My goal is that they may be encouraged in heart and united in love, so that they may have the full riches of complete understanding, in order that they may know the mystery of God, namely, Christ, in whom are hidden all the treasures of wisdom and knowledge. (Colossians 2)

Do not lie to each other, since you have taken off your old self with its practices 10 and have put on the new self, which is being renewed in knowledge in the image of its Creator. (Colossians 3)

In case you haven’t noticed, we live in an Empire of Lies. It is the very air we breathe. We live in such a blatantly post-modern context, that Friedrich Nietzsche himself, the father of post-modernism, would be proud. Our political and cultural elites are far more committed to “the narrative,” whatever that may be, than the truth. For them the truth is malleable because it doesn’t really even exist. Never before in the history of the Church has it been as imperative for Christians to seek knowledge to counter the lies, spiritually, culturally, politically. The problem is that too many Christians are lazy when it comes to seeking the knowledge of God, although lazy people are often just unmotivated.

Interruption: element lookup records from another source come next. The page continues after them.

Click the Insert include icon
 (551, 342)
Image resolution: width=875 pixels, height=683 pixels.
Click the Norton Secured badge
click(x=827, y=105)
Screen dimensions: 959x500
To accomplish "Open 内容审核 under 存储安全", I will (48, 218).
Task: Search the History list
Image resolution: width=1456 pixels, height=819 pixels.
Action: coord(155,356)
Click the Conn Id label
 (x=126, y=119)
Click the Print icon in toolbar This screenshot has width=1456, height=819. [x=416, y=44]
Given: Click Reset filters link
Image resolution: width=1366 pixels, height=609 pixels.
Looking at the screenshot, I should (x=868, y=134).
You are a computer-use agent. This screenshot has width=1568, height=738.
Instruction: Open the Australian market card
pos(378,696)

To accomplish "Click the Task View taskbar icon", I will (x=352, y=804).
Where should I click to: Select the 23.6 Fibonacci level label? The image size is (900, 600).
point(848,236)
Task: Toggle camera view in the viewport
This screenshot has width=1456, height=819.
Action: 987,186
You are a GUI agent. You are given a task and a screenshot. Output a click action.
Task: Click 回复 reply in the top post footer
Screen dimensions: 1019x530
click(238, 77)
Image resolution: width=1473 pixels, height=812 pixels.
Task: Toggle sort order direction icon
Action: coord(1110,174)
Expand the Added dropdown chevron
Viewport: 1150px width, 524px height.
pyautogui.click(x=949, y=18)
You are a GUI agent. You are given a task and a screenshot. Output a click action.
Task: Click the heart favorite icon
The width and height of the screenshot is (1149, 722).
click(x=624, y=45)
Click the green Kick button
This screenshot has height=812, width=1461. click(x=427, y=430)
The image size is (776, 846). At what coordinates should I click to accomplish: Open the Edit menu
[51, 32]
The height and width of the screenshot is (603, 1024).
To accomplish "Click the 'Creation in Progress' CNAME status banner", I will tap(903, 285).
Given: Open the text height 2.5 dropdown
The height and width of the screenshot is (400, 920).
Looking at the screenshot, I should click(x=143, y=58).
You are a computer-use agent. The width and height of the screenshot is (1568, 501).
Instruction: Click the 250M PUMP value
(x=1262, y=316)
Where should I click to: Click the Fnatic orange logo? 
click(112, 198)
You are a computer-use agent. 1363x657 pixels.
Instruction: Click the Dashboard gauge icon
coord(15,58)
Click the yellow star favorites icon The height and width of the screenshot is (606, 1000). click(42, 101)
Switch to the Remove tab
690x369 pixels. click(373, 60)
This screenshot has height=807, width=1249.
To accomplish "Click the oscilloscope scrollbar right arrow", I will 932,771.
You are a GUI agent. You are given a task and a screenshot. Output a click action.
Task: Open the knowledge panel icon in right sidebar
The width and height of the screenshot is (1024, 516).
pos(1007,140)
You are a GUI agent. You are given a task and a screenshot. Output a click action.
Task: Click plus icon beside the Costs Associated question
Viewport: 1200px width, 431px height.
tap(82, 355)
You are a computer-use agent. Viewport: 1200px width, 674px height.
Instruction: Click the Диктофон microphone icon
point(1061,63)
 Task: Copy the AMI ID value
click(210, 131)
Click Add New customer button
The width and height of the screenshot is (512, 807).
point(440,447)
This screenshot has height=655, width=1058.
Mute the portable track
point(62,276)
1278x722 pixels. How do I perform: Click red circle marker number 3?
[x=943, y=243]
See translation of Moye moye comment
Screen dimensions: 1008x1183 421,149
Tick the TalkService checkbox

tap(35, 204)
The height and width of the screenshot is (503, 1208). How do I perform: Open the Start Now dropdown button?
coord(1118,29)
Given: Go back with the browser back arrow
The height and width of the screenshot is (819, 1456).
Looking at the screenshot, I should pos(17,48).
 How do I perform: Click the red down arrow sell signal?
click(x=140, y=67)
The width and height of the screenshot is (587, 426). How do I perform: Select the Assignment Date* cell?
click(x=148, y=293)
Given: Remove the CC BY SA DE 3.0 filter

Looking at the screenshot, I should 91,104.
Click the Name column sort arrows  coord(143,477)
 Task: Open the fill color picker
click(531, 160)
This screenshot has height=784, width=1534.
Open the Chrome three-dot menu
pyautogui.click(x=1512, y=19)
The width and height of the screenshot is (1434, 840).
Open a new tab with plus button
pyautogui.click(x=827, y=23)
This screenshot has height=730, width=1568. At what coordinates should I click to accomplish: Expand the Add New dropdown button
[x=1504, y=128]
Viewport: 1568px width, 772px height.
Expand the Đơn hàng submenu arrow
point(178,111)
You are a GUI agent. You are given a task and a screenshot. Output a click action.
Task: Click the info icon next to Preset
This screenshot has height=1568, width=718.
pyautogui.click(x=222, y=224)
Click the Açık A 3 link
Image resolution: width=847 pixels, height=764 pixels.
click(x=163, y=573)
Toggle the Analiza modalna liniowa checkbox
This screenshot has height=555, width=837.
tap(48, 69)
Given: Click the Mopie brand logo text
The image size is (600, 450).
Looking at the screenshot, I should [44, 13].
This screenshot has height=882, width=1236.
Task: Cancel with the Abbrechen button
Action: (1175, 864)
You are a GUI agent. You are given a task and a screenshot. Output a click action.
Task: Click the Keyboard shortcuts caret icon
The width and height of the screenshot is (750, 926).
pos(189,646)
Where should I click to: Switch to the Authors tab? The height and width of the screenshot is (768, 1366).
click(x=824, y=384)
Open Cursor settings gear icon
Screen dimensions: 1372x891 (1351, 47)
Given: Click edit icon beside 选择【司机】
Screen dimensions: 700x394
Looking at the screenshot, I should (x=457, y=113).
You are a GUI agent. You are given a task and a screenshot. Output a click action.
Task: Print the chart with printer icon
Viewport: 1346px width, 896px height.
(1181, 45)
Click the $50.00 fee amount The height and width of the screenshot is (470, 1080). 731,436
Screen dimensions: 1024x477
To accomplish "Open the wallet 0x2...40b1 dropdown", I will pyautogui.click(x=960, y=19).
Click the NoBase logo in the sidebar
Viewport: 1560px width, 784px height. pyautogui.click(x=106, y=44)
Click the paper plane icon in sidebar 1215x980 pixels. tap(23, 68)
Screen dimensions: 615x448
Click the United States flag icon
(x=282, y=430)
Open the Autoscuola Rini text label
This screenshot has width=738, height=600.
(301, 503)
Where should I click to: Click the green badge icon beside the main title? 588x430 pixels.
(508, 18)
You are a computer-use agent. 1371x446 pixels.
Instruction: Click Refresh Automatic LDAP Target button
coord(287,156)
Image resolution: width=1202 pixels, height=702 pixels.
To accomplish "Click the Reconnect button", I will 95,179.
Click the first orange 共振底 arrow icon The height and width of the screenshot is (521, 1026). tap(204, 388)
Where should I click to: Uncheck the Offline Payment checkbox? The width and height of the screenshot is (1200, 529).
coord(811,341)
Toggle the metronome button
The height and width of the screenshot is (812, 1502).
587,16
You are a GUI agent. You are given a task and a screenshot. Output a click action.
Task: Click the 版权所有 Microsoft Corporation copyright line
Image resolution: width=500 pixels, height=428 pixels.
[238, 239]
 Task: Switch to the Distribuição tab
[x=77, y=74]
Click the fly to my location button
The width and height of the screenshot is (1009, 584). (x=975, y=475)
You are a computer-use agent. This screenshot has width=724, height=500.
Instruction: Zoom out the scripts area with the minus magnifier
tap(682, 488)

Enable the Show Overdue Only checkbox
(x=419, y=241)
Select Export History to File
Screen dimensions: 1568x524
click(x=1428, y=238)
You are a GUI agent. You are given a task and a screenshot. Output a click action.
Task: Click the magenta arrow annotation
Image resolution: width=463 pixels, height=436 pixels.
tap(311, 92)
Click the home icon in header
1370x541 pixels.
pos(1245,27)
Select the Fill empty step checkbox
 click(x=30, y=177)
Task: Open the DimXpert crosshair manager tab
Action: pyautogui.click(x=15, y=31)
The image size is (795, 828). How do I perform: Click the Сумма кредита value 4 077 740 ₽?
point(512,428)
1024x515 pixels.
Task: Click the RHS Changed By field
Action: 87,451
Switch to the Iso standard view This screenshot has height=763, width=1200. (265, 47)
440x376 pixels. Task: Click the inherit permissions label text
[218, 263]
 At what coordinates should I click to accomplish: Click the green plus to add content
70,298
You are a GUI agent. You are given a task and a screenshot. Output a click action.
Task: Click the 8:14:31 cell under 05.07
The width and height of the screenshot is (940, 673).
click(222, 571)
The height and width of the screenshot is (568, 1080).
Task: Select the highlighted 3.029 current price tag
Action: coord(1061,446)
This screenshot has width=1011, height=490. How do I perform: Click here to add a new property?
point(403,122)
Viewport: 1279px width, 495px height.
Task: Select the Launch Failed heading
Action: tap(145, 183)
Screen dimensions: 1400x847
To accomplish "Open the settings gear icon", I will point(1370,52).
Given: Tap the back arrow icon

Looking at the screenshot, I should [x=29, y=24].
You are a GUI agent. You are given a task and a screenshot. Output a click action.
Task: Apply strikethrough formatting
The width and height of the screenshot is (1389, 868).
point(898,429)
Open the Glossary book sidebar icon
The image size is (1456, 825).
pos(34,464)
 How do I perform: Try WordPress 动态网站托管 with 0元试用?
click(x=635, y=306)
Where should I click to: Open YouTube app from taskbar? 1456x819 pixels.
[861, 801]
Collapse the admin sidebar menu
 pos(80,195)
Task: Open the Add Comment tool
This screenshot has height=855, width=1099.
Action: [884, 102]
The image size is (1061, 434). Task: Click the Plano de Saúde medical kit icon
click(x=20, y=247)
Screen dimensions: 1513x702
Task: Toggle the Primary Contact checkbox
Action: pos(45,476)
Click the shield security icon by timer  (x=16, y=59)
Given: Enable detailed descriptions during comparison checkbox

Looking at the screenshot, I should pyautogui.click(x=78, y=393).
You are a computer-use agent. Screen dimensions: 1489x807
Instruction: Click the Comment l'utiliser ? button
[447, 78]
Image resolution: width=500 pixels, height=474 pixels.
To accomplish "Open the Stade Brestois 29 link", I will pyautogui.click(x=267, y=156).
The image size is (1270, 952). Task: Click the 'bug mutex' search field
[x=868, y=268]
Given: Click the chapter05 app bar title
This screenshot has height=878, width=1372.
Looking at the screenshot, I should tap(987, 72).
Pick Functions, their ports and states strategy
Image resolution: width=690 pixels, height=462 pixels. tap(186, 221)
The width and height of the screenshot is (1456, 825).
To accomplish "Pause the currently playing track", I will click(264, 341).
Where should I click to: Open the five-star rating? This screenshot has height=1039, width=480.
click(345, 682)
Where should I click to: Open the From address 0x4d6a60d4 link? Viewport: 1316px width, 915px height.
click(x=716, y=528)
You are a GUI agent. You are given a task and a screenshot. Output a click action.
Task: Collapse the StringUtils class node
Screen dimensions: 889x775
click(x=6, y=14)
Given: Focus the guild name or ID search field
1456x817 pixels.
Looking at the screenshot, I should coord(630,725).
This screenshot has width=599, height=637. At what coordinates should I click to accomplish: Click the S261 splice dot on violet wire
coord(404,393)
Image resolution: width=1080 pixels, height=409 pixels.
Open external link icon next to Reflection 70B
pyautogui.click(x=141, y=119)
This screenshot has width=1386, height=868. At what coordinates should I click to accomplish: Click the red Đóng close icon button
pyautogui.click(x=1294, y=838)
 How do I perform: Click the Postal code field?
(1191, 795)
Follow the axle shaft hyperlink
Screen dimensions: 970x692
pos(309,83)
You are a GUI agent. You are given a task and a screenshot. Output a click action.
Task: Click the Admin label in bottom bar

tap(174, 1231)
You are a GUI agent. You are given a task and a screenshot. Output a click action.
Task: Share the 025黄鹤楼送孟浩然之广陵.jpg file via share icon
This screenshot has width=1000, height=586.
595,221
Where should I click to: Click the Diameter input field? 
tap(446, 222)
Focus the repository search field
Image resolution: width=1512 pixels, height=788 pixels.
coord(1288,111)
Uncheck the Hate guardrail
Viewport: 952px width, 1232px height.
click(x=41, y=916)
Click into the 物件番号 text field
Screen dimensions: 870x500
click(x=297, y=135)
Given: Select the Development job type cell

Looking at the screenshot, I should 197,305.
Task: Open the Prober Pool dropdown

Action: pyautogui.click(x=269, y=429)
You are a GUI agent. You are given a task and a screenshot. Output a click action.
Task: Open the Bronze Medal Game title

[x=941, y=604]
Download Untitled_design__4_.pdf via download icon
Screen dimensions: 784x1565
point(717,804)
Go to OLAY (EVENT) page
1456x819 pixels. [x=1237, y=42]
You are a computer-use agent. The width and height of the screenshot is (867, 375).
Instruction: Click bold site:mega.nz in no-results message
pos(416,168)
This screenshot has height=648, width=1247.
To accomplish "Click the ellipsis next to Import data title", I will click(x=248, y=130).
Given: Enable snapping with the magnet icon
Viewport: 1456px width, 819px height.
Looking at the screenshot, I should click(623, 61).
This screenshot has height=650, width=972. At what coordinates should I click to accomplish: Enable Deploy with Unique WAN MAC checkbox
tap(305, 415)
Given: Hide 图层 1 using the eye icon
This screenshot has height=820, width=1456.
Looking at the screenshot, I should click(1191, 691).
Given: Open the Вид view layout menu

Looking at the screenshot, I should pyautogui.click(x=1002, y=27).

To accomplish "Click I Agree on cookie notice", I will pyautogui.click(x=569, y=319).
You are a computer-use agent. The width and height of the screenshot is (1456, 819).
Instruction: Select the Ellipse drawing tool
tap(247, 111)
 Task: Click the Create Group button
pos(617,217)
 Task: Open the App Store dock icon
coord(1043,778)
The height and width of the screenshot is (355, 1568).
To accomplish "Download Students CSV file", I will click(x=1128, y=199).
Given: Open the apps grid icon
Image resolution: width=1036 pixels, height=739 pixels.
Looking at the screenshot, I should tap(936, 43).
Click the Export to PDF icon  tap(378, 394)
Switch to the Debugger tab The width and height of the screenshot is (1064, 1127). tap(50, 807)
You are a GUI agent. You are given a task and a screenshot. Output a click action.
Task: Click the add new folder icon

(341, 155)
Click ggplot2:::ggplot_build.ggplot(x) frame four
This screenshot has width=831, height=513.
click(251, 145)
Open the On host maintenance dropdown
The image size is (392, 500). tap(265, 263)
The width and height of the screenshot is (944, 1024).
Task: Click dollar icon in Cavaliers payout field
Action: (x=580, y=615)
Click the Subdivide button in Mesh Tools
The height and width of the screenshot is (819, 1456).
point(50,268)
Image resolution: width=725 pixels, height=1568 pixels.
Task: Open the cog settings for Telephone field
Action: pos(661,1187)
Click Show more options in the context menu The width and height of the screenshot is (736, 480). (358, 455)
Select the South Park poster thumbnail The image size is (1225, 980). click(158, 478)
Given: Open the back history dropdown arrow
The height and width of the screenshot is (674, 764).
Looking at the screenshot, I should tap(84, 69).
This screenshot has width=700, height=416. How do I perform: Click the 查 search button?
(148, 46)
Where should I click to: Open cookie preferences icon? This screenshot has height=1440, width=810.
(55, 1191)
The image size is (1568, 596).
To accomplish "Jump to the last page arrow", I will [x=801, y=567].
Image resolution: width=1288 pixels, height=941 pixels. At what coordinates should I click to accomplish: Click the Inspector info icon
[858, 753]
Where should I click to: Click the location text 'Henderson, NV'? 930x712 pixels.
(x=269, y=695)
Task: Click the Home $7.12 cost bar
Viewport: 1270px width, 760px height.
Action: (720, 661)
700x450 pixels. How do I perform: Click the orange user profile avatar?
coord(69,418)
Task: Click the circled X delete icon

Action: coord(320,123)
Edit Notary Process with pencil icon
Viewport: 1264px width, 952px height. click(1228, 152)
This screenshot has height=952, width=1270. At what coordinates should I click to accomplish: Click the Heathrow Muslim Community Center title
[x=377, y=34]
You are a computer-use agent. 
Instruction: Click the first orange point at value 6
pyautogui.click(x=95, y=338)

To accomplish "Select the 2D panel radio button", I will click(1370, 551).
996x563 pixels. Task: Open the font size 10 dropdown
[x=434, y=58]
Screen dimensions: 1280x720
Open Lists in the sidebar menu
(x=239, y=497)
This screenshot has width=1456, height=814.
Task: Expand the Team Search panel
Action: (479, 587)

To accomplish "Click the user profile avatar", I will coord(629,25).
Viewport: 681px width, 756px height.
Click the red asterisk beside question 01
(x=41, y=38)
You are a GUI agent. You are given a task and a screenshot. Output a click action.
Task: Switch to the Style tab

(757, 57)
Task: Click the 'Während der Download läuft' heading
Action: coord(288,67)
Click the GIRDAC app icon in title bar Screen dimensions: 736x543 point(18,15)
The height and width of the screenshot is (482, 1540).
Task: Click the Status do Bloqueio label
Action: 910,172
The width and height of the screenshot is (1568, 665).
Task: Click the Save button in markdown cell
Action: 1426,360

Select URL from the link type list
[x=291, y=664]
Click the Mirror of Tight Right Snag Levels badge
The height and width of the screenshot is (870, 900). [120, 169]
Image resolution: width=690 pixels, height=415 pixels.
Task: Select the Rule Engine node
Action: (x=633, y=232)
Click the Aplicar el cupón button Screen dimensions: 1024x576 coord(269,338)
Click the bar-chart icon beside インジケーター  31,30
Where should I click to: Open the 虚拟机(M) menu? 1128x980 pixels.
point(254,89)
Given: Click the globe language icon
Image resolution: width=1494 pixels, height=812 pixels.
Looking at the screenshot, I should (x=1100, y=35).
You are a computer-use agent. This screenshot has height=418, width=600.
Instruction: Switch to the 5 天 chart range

So we might ask, what should motivate Christians to seek knowledge. I don’t know, maybe that Christianity is true, and God is real? Is there anything more important than the knowledge our faith and the God who gave it to us? Why then is it then ninth or tenth on so my Christians’ priority list? I don’t write this from any sense of superiority because, as the saying goes, there but for the grace of God . . . Intellectual curiosity and a hunger for knowledge is something that’s always come “naturally” to me, so God gets all the credit for that, but that doesn’t let any other Christian without that natural inclination off the hook. The problem is that the human heart is, as Jeremiah puts it, “deceitful above all things and beyond cure.” He asks rhetorically, “Who can understand it?” But if we’ve been born-again, if our heart has been transformed from death to life, from an enemy to a child of God, what is our excuse?

Christianity is a religion of content, of certain specific propositions, and truth statements. It is based on certain historical facts, things that actually happened in space and time. God’s ultimate revelation of himself in Christ was preceded by 1,500 years of revelation in the history of the Jewish people, events that tell us the meaning of that revelation. The New Testament tells us exactly what it all means. Not only is salvific knowledge on which our forever depends available to all of us, at our fingertips, God’s truth in Christ teaches us about the nature of all reality, what it really, actually is. As I’ve told my kids all their lives, the Bible is knowledge priority one, but everything else is almost just as important. All people without God in Christ have is isolated puzzle pieces, but we have the whole picture into which every puzzle piece fits. C.S. Lewis said it perfectly, “I believe in Christianity as I believe that the sun has risen: not only because I see it, but because by it I see everything else.” I implore you, with the Apostle Paul, to seek knowledge!